• Exercise prompt
Repeat each line of the data exactly as written.

Dataset entries:
★ ★ ★ ★ ★
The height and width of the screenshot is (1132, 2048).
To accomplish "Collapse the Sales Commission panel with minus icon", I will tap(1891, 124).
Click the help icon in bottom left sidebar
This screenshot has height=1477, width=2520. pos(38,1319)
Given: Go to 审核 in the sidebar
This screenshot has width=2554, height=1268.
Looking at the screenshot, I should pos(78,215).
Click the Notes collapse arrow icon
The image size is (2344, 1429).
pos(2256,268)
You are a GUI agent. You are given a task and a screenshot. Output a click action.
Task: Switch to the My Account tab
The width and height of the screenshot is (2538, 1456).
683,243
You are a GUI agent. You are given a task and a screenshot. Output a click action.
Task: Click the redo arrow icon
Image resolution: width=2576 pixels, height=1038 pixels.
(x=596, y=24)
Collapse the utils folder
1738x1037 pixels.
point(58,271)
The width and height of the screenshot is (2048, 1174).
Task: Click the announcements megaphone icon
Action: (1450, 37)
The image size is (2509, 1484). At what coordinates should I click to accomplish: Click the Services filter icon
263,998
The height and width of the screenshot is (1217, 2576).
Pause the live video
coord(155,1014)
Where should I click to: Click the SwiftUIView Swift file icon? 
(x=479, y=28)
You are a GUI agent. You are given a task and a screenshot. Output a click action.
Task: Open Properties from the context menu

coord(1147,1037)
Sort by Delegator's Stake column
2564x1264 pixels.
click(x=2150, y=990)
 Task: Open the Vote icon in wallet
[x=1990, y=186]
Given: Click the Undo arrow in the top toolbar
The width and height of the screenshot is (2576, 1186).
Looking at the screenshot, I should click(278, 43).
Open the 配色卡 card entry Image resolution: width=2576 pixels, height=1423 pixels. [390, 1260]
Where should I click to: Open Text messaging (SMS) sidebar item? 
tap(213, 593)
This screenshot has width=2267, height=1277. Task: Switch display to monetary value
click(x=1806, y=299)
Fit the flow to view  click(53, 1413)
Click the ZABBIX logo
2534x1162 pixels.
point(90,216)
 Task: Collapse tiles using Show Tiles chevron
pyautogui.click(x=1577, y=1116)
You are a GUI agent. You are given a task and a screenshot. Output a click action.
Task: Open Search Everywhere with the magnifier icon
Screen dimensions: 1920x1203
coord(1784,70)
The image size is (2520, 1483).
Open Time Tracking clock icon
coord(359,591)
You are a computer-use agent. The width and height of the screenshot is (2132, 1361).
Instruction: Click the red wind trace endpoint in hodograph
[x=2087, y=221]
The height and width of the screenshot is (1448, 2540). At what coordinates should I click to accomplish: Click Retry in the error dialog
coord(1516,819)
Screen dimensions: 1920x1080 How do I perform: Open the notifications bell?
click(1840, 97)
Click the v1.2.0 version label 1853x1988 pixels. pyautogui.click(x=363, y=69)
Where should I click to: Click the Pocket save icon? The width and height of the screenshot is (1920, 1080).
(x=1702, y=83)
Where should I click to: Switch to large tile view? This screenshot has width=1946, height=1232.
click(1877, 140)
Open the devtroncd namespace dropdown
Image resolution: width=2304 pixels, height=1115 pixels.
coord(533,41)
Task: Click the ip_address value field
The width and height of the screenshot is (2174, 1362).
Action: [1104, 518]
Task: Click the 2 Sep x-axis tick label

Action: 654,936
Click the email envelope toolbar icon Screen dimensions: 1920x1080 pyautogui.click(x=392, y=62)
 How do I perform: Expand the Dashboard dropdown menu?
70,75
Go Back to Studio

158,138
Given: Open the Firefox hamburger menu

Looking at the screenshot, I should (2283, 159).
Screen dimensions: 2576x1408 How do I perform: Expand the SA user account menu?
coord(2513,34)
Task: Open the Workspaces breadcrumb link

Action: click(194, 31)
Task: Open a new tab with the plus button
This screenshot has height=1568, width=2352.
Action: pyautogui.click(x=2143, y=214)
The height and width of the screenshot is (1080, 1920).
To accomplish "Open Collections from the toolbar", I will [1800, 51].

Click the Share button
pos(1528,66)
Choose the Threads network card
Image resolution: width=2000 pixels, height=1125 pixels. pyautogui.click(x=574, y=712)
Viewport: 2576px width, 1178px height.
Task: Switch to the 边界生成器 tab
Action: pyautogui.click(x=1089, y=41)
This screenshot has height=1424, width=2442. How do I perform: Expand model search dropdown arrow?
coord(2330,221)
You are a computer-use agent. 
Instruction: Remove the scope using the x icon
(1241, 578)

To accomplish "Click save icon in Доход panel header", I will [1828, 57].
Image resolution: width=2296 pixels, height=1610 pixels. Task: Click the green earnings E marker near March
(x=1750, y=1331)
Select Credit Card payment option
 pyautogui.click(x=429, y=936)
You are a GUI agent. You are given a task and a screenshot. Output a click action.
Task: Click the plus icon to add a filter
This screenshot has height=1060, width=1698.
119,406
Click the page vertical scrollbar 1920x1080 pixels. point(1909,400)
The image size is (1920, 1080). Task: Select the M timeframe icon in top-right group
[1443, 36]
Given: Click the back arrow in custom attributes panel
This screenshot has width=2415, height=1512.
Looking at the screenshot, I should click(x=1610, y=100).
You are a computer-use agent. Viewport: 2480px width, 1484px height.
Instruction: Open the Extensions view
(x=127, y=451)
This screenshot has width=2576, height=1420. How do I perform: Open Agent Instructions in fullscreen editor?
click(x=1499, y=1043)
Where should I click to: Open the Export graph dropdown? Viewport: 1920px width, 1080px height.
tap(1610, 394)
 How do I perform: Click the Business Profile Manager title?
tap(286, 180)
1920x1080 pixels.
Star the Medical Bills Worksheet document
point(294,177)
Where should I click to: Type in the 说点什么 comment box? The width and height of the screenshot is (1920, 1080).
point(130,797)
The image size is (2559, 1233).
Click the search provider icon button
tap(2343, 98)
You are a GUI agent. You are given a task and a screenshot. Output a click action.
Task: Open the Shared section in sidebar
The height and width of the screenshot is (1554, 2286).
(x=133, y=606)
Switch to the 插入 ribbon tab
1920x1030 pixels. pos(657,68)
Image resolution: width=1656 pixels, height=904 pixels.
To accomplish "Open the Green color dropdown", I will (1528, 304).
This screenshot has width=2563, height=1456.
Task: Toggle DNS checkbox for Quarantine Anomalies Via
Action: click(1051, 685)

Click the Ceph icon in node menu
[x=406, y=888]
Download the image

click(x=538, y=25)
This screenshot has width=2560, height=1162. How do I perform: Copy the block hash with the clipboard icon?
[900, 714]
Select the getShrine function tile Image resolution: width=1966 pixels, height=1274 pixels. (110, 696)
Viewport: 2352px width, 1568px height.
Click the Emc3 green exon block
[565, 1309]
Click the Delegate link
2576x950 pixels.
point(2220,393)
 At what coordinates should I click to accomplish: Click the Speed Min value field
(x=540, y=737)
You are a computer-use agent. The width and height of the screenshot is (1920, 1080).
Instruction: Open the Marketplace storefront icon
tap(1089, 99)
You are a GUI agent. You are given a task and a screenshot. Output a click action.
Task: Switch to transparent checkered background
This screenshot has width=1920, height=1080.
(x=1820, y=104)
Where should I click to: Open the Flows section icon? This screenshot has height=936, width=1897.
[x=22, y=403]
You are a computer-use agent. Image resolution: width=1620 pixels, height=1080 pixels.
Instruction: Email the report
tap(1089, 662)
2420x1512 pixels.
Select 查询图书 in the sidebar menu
★ ★ ★ ★ ★
• Response
The height and width of the screenshot is (1132, 2048).
To accomplish "Collapse the Sales Commission panel with minus icon", I will tap(1891, 124).
Click the help icon in bottom left sidebar
This screenshot has height=1477, width=2520. pos(38,1319)
Given: Go to 审核 in the sidebar
This screenshot has width=2554, height=1268.
Looking at the screenshot, I should pos(78,215).
Click the Notes collapse arrow icon
The image size is (2344, 1429).
pos(2256,268)
You are a GUI agent. You are given a task and a screenshot. Output a click action.
Task: Switch to the My Account tab
The width and height of the screenshot is (2538, 1456).
683,243
You are a GUI agent. You are given a task and a screenshot. Output a click action.
Task: Click the redo arrow icon
Image resolution: width=2576 pixels, height=1038 pixels.
(x=596, y=24)
Collapse the utils folder
1738x1037 pixels.
point(58,271)
The width and height of the screenshot is (2048, 1174).
Task: Click the announcements megaphone icon
Action: (1450, 37)
The image size is (2509, 1484). At what coordinates should I click to accomplish: Click the Services filter icon
263,998
The height and width of the screenshot is (1217, 2576).
Pause the live video
coord(155,1014)
Where should I click to: Click the SwiftUIView Swift file icon? 
(x=479, y=28)
You are a GUI agent. You are given a task and a screenshot. Output a click action.
Task: Open Properties from the context menu

coord(1147,1037)
Sort by Delegator's Stake column
2564x1264 pixels.
click(x=2150, y=990)
 Task: Open the Vote icon in wallet
[x=1990, y=186]
Given: Click the Undo arrow in the top toolbar
The width and height of the screenshot is (2576, 1186).
Looking at the screenshot, I should click(278, 43).
Open the 配色卡 card entry Image resolution: width=2576 pixels, height=1423 pixels. [390, 1260]
Where should I click to: Open Text messaging (SMS) sidebar item? 
tap(213, 593)
This screenshot has width=2267, height=1277. Task: Switch display to monetary value
click(x=1806, y=299)
Fit the flow to view  click(53, 1413)
Click the ZABBIX logo
2534x1162 pixels.
point(90,216)
 Task: Collapse tiles using Show Tiles chevron
pyautogui.click(x=1577, y=1116)
You are a GUI agent. You are given a task and a screenshot. Output a click action.
Task: Open Search Everywhere with the magnifier icon
Screen dimensions: 1920x1203
coord(1784,70)
The image size is (2520, 1483).
Open Time Tracking clock icon
coord(359,591)
You are a computer-use agent. The width and height of the screenshot is (2132, 1361).
Instruction: Click the red wind trace endpoint in hodograph
[x=2087, y=221]
The height and width of the screenshot is (1448, 2540). At what coordinates should I click to accomplish: Click Retry in the error dialog
coord(1516,819)
Screen dimensions: 1920x1080 How do I perform: Open the notifications bell?
click(1840, 97)
Click the v1.2.0 version label 1853x1988 pixels. pyautogui.click(x=363, y=69)
Where should I click to: Click the Pocket save icon? The width and height of the screenshot is (1920, 1080).
(x=1702, y=83)
Where should I click to: Switch to large tile view? This screenshot has width=1946, height=1232.
click(1877, 140)
Open the devtroncd namespace dropdown
Image resolution: width=2304 pixels, height=1115 pixels.
coord(533,41)
Task: Click the ip_address value field
The width and height of the screenshot is (2174, 1362).
Action: [1104, 518]
Task: Click the 2 Sep x-axis tick label

Action: 654,936
Click the email envelope toolbar icon Screen dimensions: 1920x1080 pyautogui.click(x=392, y=62)
 How do I perform: Expand the Dashboard dropdown menu?
70,75
Go Back to Studio

158,138
Given: Open the Firefox hamburger menu

Looking at the screenshot, I should (2283, 159).
Screen dimensions: 2576x1408 How do I perform: Expand the SA user account menu?
coord(2513,34)
Task: Open the Workspaces breadcrumb link

Action: click(194, 31)
Task: Open a new tab with the plus button
This screenshot has height=1568, width=2352.
Action: pyautogui.click(x=2143, y=214)
The height and width of the screenshot is (1080, 1920).
To accomplish "Open Collections from the toolbar", I will [1800, 51].

Click the Share button
pos(1528,66)
Choose the Threads network card
Image resolution: width=2000 pixels, height=1125 pixels. pyautogui.click(x=574, y=712)
Viewport: 2576px width, 1178px height.
Task: Switch to the 边界生成器 tab
Action: pyautogui.click(x=1089, y=41)
This screenshot has height=1424, width=2442. How do I perform: Expand model search dropdown arrow?
coord(2330,221)
You are a computer-use agent. 
Instruction: Remove the scope using the x icon
(1241, 578)

To accomplish "Click save icon in Доход panel header", I will [1828, 57].
Image resolution: width=2296 pixels, height=1610 pixels. Task: Click the green earnings E marker near March
(x=1750, y=1331)
Select Credit Card payment option
 pyautogui.click(x=429, y=936)
You are a GUI agent. You are given a task and a screenshot. Output a click action.
Task: Click the plus icon to add a filter
This screenshot has height=1060, width=1698.
119,406
Click the page vertical scrollbar 1920x1080 pixels. point(1909,400)
The image size is (1920, 1080). Task: Select the M timeframe icon in top-right group
[1443, 36]
Given: Click the back arrow in custom attributes panel
This screenshot has width=2415, height=1512.
Looking at the screenshot, I should click(x=1610, y=100).
You are a computer-use agent. Viewport: 2480px width, 1484px height.
Instruction: Open the Extensions view
(x=127, y=451)
This screenshot has width=2576, height=1420. How do I perform: Open Agent Instructions in fullscreen editor?
click(x=1499, y=1043)
Where should I click to: Open the Export graph dropdown? Viewport: 1920px width, 1080px height.
tap(1610, 394)
 How do I perform: Click the Business Profile Manager title?
tap(286, 180)
1920x1080 pixels.
Star the Medical Bills Worksheet document
point(294,177)
Where should I click to: Type in the 说点什么 comment box? The width and height of the screenshot is (1920, 1080).
point(130,797)
The image size is (2559, 1233).
Click the search provider icon button
tap(2343, 98)
You are a GUI agent. You are given a task and a screenshot. Output a click action.
Task: Open the Shared section in sidebar
The height and width of the screenshot is (1554, 2286).
(x=133, y=606)
Switch to the 插入 ribbon tab
1920x1030 pixels. pos(657,68)
Image resolution: width=1656 pixels, height=904 pixels.
To accomplish "Open the Green color dropdown", I will (1528, 304).
This screenshot has width=2563, height=1456.
Task: Toggle DNS checkbox for Quarantine Anomalies Via
Action: click(1051, 685)

Click the Ceph icon in node menu
[x=406, y=888]
Download the image

click(x=538, y=25)
This screenshot has width=2560, height=1162. How do I perform: Copy the block hash with the clipboard icon?
[900, 714]
Select the getShrine function tile Image resolution: width=1966 pixels, height=1274 pixels. (110, 696)
Viewport: 2352px width, 1568px height.
Click the Emc3 green exon block
[565, 1309]
Click the Delegate link
2576x950 pixels.
point(2220,393)
 At what coordinates should I click to accomplish: Click the Speed Min value field
(x=540, y=737)
You are a computer-use agent. The width and height of the screenshot is (1920, 1080).
Instruction: Open the Marketplace storefront icon
tap(1089, 99)
You are a GUI agent. You are given a task and a screenshot. Output a click action.
Task: Switch to transparent checkered background
This screenshot has width=1920, height=1080.
(x=1820, y=104)
Where should I click to: Open the Flows section icon? This screenshot has height=936, width=1897.
[x=22, y=403]
You are a computer-use agent. Image resolution: width=1620 pixels, height=1080 pixels.
Instruction: Email the report
tap(1089, 662)
2420x1512 pixels.
Select 查询图书 in the sidebar menu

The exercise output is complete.